— Source text —
....................
IT’S hard to sit down for a serious discussion with anyone these days and not mention Donald Trump. With Karine Polwart for company such an omission would be verging on the indecent, and when we meet on a breezy morning in the cafe of Edinburgh’s Summerhall arts complex I’ve no intention of causing offence. So Trump is high on the list of questions.

It would be too strong to say he’s like musical catnip for the 47-year-old singer-songwriter. She’s not obsessed. But he has been, and continues to be, a strong if unlikely presence in her work. It’s as if the pair are in some strange state of quantum entanglement, him in the White House, her in the Midlothian village of Pathhead where she lives with her two young children.

Trump first came into her orbit and was first skewered by her in song when he was just a golf-loving, sand dune-demolishing millionaire. Cover Your Eyes was inspired by You’ve Been Trumped, Antony Baxter’s award-winning 2011 documentary about Trump’s controversial golf complex in Aberdeenshire and was written to be performed at a special screening of the film in Edinburgh.

Then on January 19, 2017 Polwart found herself opening Glasgow’s Celtic Connections festival in the company of the Scottish Chamber Orchestra. Once again, the stars seem to have aligned because the next day Trump was due to be inaugurated as the 45th President of the United States. What else could she do but play Cover Your Eyes, its oblique accusation of venality and hubris given new weight by the political events unfolding across the Atlantic?

Now, as the second anniversary of Trump’s election win rolls round she enters the lists for a third tilt at him in a song titled I Burn But I Am Not Consumed, taken from new album Laws Of Motion. The song title, as you probably don’t know, is the clan motto of the MacLeods, whose number included Donald Trump’s late mother, Lewis-born Mary Anne MacLeod. A mixture of music and spoken word it sends another sly broadside Trump-wards. Not that he’s likely to notice.
....................
— Task description —
Reproduce the article above about Karine Polwart word for word, keeping every paragraph break.

— Given entries —
....................
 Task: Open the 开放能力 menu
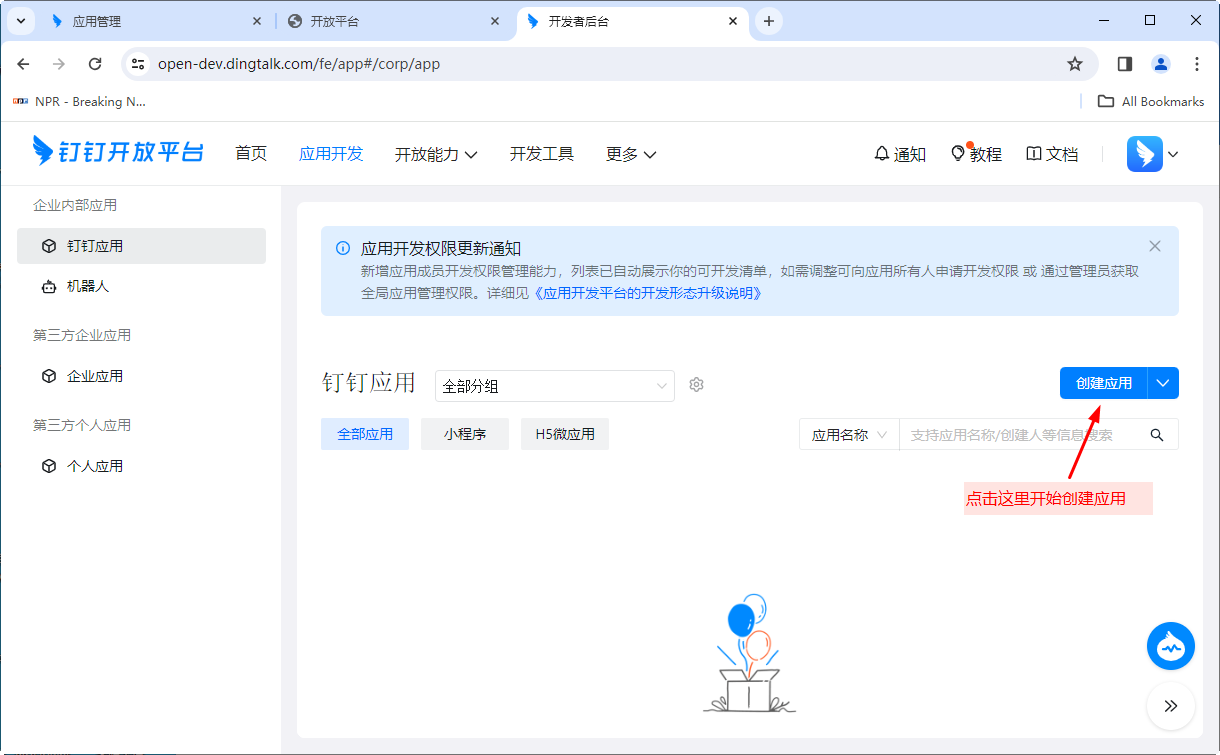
....................
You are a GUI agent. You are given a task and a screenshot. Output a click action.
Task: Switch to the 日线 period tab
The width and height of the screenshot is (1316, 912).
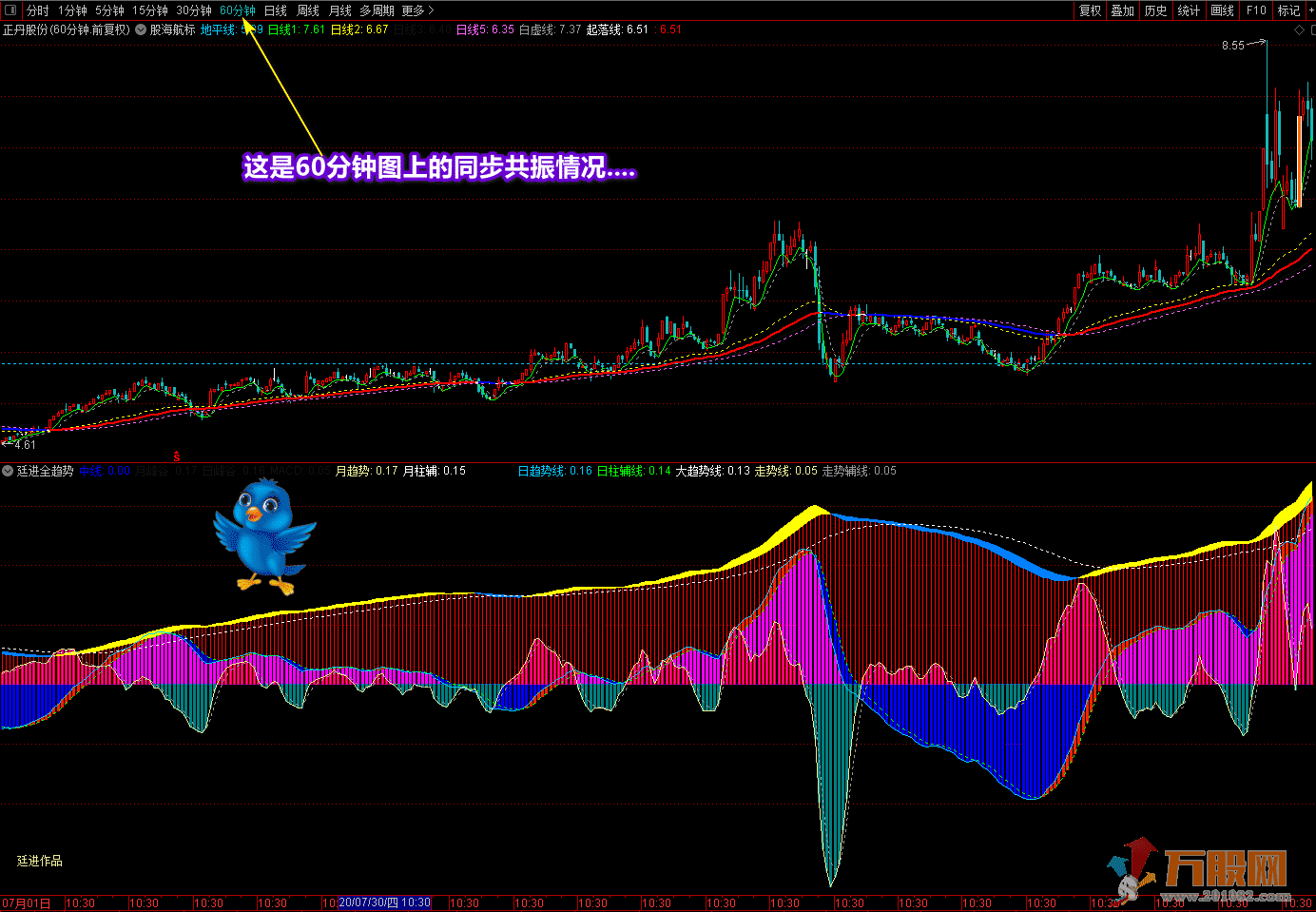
....................
— Output for this task —
IT’S hard to sit down for a serious discussion with anyone these days and not mention Donald Trump. With Karine Polwart for company such an omission would be verging on the indecent, and when we meet on a breezy morning in the cafe of Edinburgh’s Summerhall arts complex I’ve no intention of causing offence. So Trump is high on the list of questions.

It would be too strong to say he’s like musical catnip for the 47-year-old singer-songwriter. She’s not obsessed. But he has been, and continues to be, a strong if unlikely presence in her work. It’s as if the pair are in some strange state of quantum entanglement, him in the White House, her in the Midlothian village of Pathhead where she lives with her two young children.

Trump first came into her orbit and was first skewered by her in song when he was just a golf-loving, sand dune-demolishing millionaire. Cover Your Eyes was inspired by You’ve Been Trumped, Antony Baxter’s award-winning 2011 documentary about Trump’s controversial golf complex in Aberdeenshire and was written to be performed at a special screening of the film in Edinburgh.

Then on January 19, 2017 Polwart found herself opening Glasgow’s Celtic Connections festival in the company of the Scottish Chamber Orchestra. Once again, the stars seem to have aligned because the next day Trump was due to be inaugurated as the 45th President of the United States. What else could she do but play Cover Your Eyes, its oblique accusation of venality and hubris given new weight by the political events unfolding across the Atlantic?

Now, as the second anniversary of Trump’s election win rolls round she enters the lists for a third tilt at him in a song titled I Burn But I Am Not Consumed, taken from new album Laws Of Motion. The song title, as you probably don’t know, is the clan motto of the MacLeods, whose number included Donald Trump’s late mother, Lewis-born Mary Anne MacLeod. A mixture of music and spoken word it sends another sly broadside Trump-wards. Not that he’s likely to notice.